M. [G] estime en outre que l’exécution de l’ordonnance entraînerait des conséquences manifestement excessives dans la mesure où la désignation d’un administrateur provisoire alors que l’association est en état de cessation des paiements va grever encore plus sa trésorerie alors qu’il ne percevait aucune rémunération pour l’exercice de son mandat de président de l’association et que pendant la période d’administration provisoire, la gestion de la société est drastiquement réduite au strict minimum s’agissant d’une gestion qui doit être uniquement 'conservatoire’ avec le risque de générer un retard dans l’adoption d’un plan de redressement et de causer un préjudice irrémédiable à l’établissement.
Par conclusions en défense transmises le 11 juillet 2024, M. [T] [P] demande de dire la demande de M. [G] irrecevable, et en tout cas mal fondée ; l’en débouter et le condamner à lui payer la somme de 5000 euros par application des dispositions de l’article 700 du code de procédure civile outre les dépens.

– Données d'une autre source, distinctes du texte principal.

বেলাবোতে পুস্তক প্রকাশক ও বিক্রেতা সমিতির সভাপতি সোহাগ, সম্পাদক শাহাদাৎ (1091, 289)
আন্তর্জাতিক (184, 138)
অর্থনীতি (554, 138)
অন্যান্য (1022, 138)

Il fait valoir pour l’essentiel que :
— aucun élément postérieur à la reddition de l’ordonnance n’est invoqué par M. [G] pour tenter de justifier de conséquences manifestement excessives. Dès lors, sa demande d’arrêt de l’exécution provisoire est irrecevable ;
— la désignation d’un administrateur provisoire a été et demeure indispensable, en raison du comportement de M. [G], et de ses intérêts personnels contraires à ceux du CMCJ. En effet, tout d’abord M. [G] a adopté à de multiples reprises un positionnement contraire aux intérêts de l’association, notamment au travers des entités du groupe AVEC qu’il dirige. Les conditions dans lesquelles M. [G] a effectué la déclaration de cession des paiements, sans accord du conseil d’administration, et devant une juridiction n’ayant pas vocation à juger sa situation, démontre une gestion anormale ;
— dans son ordonnance du 5 juin 2024, le président du tribunal judiciaire de Senlis a à juste titre considéré que M. [G] exerçait ses fonctions de manière contraire aux intérêts de l’association, mettant son fonctionnement et son existence en péril à très court terme ;
— en tout état de cause la désignation résultant de l’ordonnance du 5 juin 2024 a été effectuée contradictoirement par le président du tribunal judiciaire de Senlis. Il est en effet indispensable de garantir une administration indépendante du CMCJ et d’assurer la préservation de ses intérêts spécifiques. L’administrateur provisoire désigné exerce sa mission depuis le 5 juin 2024, compte tenu du caractère exécutoire de l’ordonnance ;
— M. [G] ne justifie aucunement de la réunion des conditions de l’article 514-3 du code de procédure civile, la nécessité de rémunérer un administrateur provisoire ne pouvant être considérée comme une 'conséquence manifestement excessive'. De plus l’administration provisoire ne risque aucunement 'd’affecter de manière irrémédiable ou durable l’établissement'. Au contraire, l’administration provisoire a notamment pour but d’assurer sa pérennité, la défense de ses intérêts locaux, et d’éviter la confusion des ses intérêts avec ceux du groupe AVEC.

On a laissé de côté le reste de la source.